**** Text section
Theophthalmology department at the University of Hong Kong (HKU) and Orbis, a non-profit specialising in blindness prevention, on Monday said they would use ROTA, an optical texture analysis technology developed and patented by the university, for the first time to display the anatomy of the nerve fibre layer of the retina so doctors could check for signs of degeneration linked to glaucoma.

Doctors said the technology would improve the diagnosis accuracy rate for the condition by 30 per cent and improve public health.

“Our shared aim is to raise public awareness of glaucoma and remind Hongkongers why it’s so vital they undergo regular eye checks,” said Derek Hodkey, president and chief executive of Orbis International.

Derek Hodkey (left) and HKU dean of medicine Lau Chak-sing unveil a new hi-tech glaucoma screening programme.

Glaucoma is a common condition where the optic nerve, which connects the eye to the brain, becomes damaged. It is usually caused by fluid build-up in the front part of the eye, which increases pressure on the nerve.

The condition can lead to blindness or severe eyesight deterioration if left untreated.

Christopher Leung Kai-shun, an HKU ophthalmology professor, said early detection was vital to avoid irreparable damage.

He added a study carried out by the university last year found that 72 per cent of early stage glaucoma patients also had nerve damage around an area in the eye that controlled central vision.
********
### [Task A]
For each statement about the glaucoma screening article, answer yes or no depending on whether the article agrees, and quote the words that decide it: (i) the technology was said to raise the diagnosis accuracy rate for glaucoma by 30 percent; (ii) glaucoma is usually caused by fluid build-up at the back of the eye; (iii) the university's study found nerve damage near the central vision area in 72 percent of late stage patients.
### [Task B]
Carry on the glaucoma screening article from the point where it stops.
Nothing in the dataset entries matters for this.
**** Information provided
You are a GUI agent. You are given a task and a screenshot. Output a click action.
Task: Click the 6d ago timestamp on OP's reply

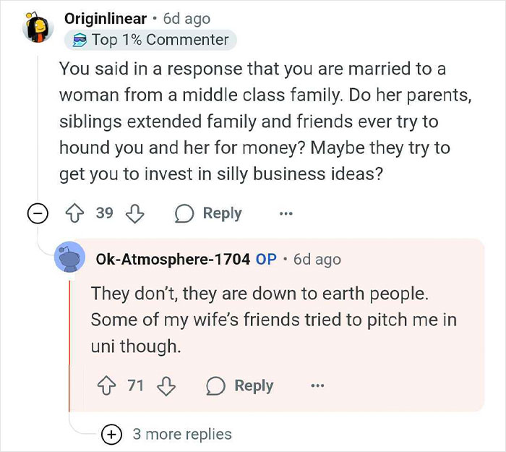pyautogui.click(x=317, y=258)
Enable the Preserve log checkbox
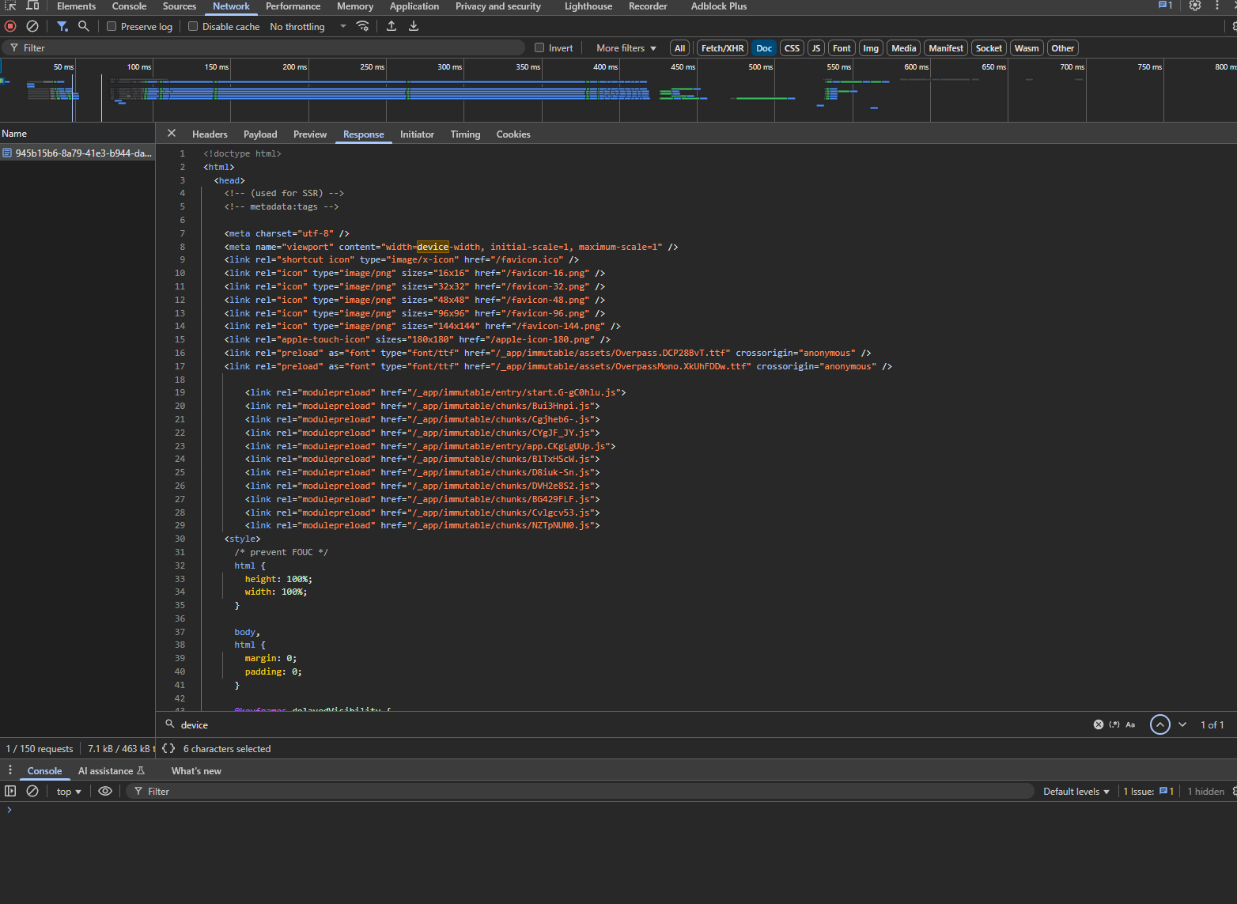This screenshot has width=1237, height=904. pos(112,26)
********
**** Information provided
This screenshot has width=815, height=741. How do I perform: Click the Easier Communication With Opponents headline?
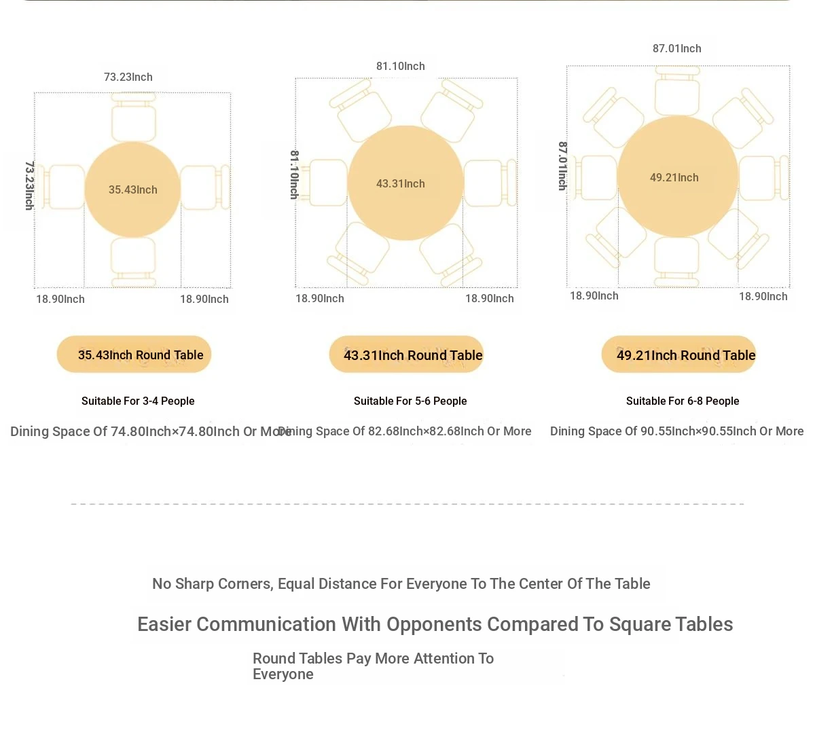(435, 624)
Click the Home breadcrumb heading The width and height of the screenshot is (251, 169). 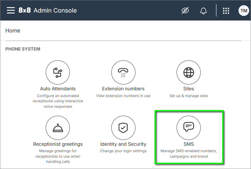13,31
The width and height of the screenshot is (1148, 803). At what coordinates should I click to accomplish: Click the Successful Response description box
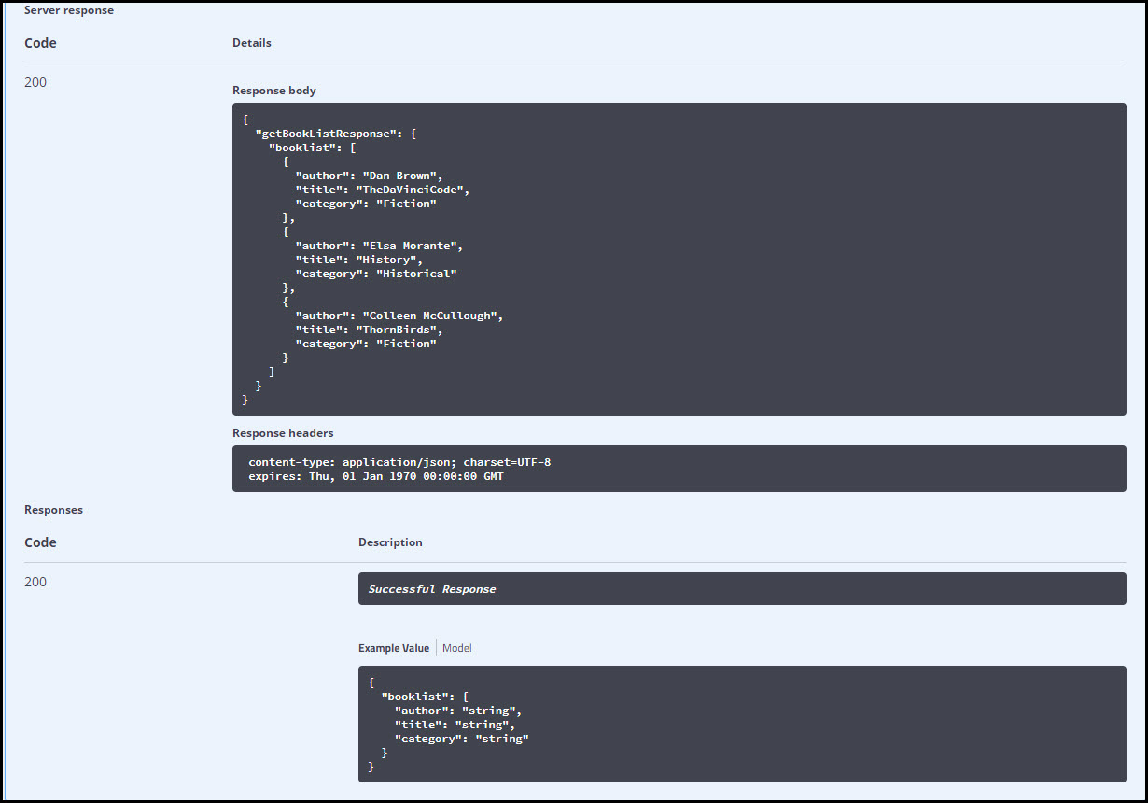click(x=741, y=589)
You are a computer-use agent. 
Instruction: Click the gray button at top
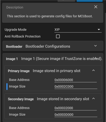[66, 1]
********
### [Exercise result A]
(i) Yes: "improve the diagnosis accuracy rate for the condition by 30 per cent"
(ii) No: "fluid build-up in the front part of the eye"
(iii) No: "72 per cent of early stage glaucoma patients"

### [Exercise result B]
“This is a very different concept from what we have known about glaucoma,” Leung said.

He added it was common to associate glaucoma with loss of peripheral sight – called “tunnel vision” – rather than loss of frontal visual perception.

Leung said patients affected with defects in the area that controlled straight ahead sight problems were at a high risk of blindness as they could lose central vision if their condition worsened.

Bonnie Choy Nga-kwan, an ophthalmology clinical associate professor at HKU, added about 90 per cent of glaucoma patients did not seek medical help for the disease. She said the condition was discovered through treatment for other health problems.

Choy said screenings were important because people were unlikely to ask for eye examinations when they had not detected any sight impairment, but very often it would be too late when they did seek medical advice

“Most glaucoma patients won’t go to the doctor. When they do, sometimes I have to regretfully inform them that it was too late and that the only thing I could do was control the condition. But no matter what we do, it cannot be reversed,” Choy said.

Under the revamped glaucoma check, patients will have a shorter test, as the new procedure can incorporate a visual field analysis into the usual optic imaging procedure used to scan their retinas.

“We need patients to fixate on a single spot of light for at least five minutes to test the visual field at present. If the patient is looking around, we will get unreliable results. This is challenging for patients with eye diseases,” Leung said.

But the improved test will only take two minutes as the ROTA technology can be used to obtain visual field information as well.

More than 3,000 public housing families in Southern, Kwun Tong and Tai Po districts will be randomly selected for testing from next month to June 2024.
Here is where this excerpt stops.